Herdei uma dívida maior que os bens: preciso renunciar?

Por · Revisão: Rafael Toledo · Atualizado em 2026-08-06 · 2 fontes oficiais verificadas

Descobrir que o falecido deixou mais dívidas do que patrimônio assusta qualquer herdeiro. O medo mais comum é achar que, se não renunciar formalmente à herança, o passivo vai perseguir a vida financeira da família para sempre. Não é bem assim: o próprio sistema jurídico já contém uma proteção automática contra esse cenário, o que muda o foco da pergunta de "como me livrar da herança" para "o que fazer com um inventário deficitário".

O limite automático do art. 1.792 já resolve boa parte do problema

O art. 1.792 do Código Civil fixa um teto claro: o passivo cobrado do herdeiro nunca pode ultrapassar o valor do que ele efetivamente recebeu. Mesmo sem qualquer ato de renúncia, ninguém é obrigado a completar com patrimônio próprio o que faltar para pagar as dívidas do falecido. Se a herança vale 100 e as dívidas somam 150, os credores recebem até 100 e perdem os outros 50 — o herdeiro não deve nada além disso.

Quando a renúncia formal ainda faz sentido

A renúncia (art. 1.806 do Código Civil) é um ato solene, feito por escritura pública ou termo nos autos do inventário, e costuma ser útil em duas situações: quando o herdeiro simplesmente não quer se envolver com a administração de um espólio complicado, com muitos credores e pouca liquidez, ou quando há risco de ser nomeado inventariante e assumir obrigações de representar o espólio em juízo.

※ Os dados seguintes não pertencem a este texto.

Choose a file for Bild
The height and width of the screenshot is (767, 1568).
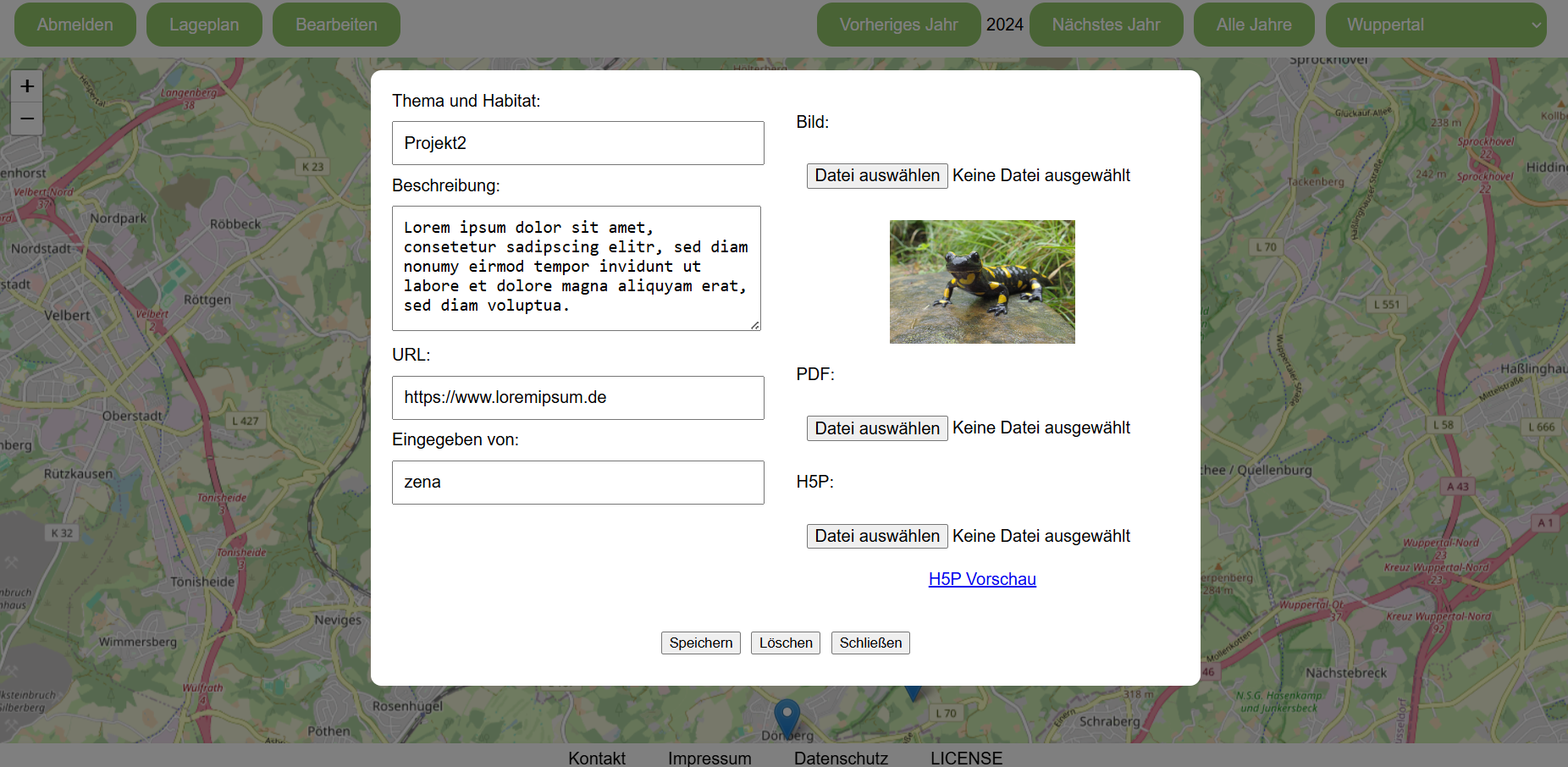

Fora esses casos, a inércia diante de uma herança deficitária raramente traz prejuízo, porque a lei já limita a responsabilidade.

O que muda se houver inventário aberto

Abrir inventário, mesmo sabendo que o saldo é negativo, tem uma vantagem prática: ele documenta oficialmente o valor dos bens, o que dispensa o herdeiro de provar o excesso de dívida caso um credor cobre depois. Sem inventário, essa prova cabe ao herdeiro, o que pode gerar mais trabalho, embora não altere o limite legal de responsabilidade.

O que não muda com a renúncia ou com a inércia

Renunciar ou simplesmente não se manifestar não afasta responsabilidades que já eram próprias do herdeiro antes da morte, como dívida que ele mesmo assinou como avalista ou fiador do falecido. Nesses casos, a obrigação existe independentemente da herança e segue as regras normais de cobrança de dívida pessoal.

Perguntas frequentes

A renúncia à herança precisa ser justificada perante o juiz?

Não. A renúncia é ato de vontade do herdeiro maior e capaz, sem necessidade de motivação, feita por escritura pública ou termo judicial nos autos do inventário.

Posso renunciar só à parte das dívidas e ficar com os bens?

Não existe renúncia parcial da herança sob condição: o herdeiro aceita ou renuncia ao todo que lhe cabe, incluindo ativo e passivo na mesma proporção.